Her father was sick and dying too. He was living in Worcester at the time. He passed away in 2011. His death was hard on her. “It was a big deal,” Massad said. “It was then that I realized that life was short and if I didn’t do what I was supposed to do, then it would be my fault. Life was just going to pass and I would have missed it. ”

It was then that she decided to cut her hours at the insurance company and started taking massage classes, and eventually started a part-time massage practice.

Massage insurance sales

Ultimately, Massad had to choose one or the other – “insure or take a risk and put my energy into my healing practice.”

“So I decided to do it. I took a risk and that was in 2015,” Massad said.

It was around this time that Massad’s painting began to flourish.

“The way I paint, at the level that I paint, has really had its moment of bursting,” she said. “I had time to spend in the studio because I was out of the office. I could do my own hours.”

She began to paint in an impressionist style. She had taken classes in Provincetown with Ilona Royce Smithkin.

"Elegance" by Provincetown artist and massage therapist, Marilyn Massad was on her show at Provincetown Commons in 2021.

Continue to develop

Last year, Massad organized an art exhibit at the Red Inn in Provincetown called “Jewels By The Sea”. This year, she presented a program at Provincetown Commons called “Emerging As:”

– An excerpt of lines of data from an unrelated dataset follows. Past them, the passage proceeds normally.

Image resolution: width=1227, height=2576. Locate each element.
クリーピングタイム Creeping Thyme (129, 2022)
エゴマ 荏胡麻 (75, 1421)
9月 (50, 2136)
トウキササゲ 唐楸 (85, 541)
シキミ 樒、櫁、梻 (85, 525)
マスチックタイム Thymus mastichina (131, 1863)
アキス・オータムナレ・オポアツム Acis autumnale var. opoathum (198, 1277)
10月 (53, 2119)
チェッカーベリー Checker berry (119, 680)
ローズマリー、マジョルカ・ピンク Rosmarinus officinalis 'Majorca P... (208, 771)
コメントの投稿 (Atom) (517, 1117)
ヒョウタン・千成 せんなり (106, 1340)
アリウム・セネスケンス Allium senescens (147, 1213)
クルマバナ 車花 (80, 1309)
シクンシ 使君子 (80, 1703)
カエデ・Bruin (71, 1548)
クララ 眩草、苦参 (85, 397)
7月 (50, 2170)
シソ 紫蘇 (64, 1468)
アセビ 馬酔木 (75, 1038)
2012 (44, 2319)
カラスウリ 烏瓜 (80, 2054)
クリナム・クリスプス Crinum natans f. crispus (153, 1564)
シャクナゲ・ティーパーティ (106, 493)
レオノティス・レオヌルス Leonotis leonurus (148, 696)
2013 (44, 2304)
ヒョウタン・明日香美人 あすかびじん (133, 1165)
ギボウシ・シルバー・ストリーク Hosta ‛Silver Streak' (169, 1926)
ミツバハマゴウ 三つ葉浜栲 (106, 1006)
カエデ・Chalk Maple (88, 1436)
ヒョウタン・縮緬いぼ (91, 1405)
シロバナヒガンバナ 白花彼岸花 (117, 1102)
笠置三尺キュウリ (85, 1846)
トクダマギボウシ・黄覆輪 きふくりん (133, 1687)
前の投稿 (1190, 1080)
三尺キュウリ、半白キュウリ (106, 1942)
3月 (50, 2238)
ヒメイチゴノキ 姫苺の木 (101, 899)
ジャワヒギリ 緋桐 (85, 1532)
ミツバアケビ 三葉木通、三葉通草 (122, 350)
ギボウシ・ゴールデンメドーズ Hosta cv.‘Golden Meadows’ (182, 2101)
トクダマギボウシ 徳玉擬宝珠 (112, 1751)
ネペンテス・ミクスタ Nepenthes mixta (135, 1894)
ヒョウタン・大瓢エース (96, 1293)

Many of the bumps and turns she took in life were based on her history of drug addiction with certain trauma, she said.

Taking the three-month leadership course allowed her to overcome some of those blockages, she said. “Now they are in my past instead of in front of me. I have the impression that the road is clearer.

Maintaining a positive attitude helped Massad stay focused as she walked towards her accomplishments. Her vision for her life, she said, is to continue to expand.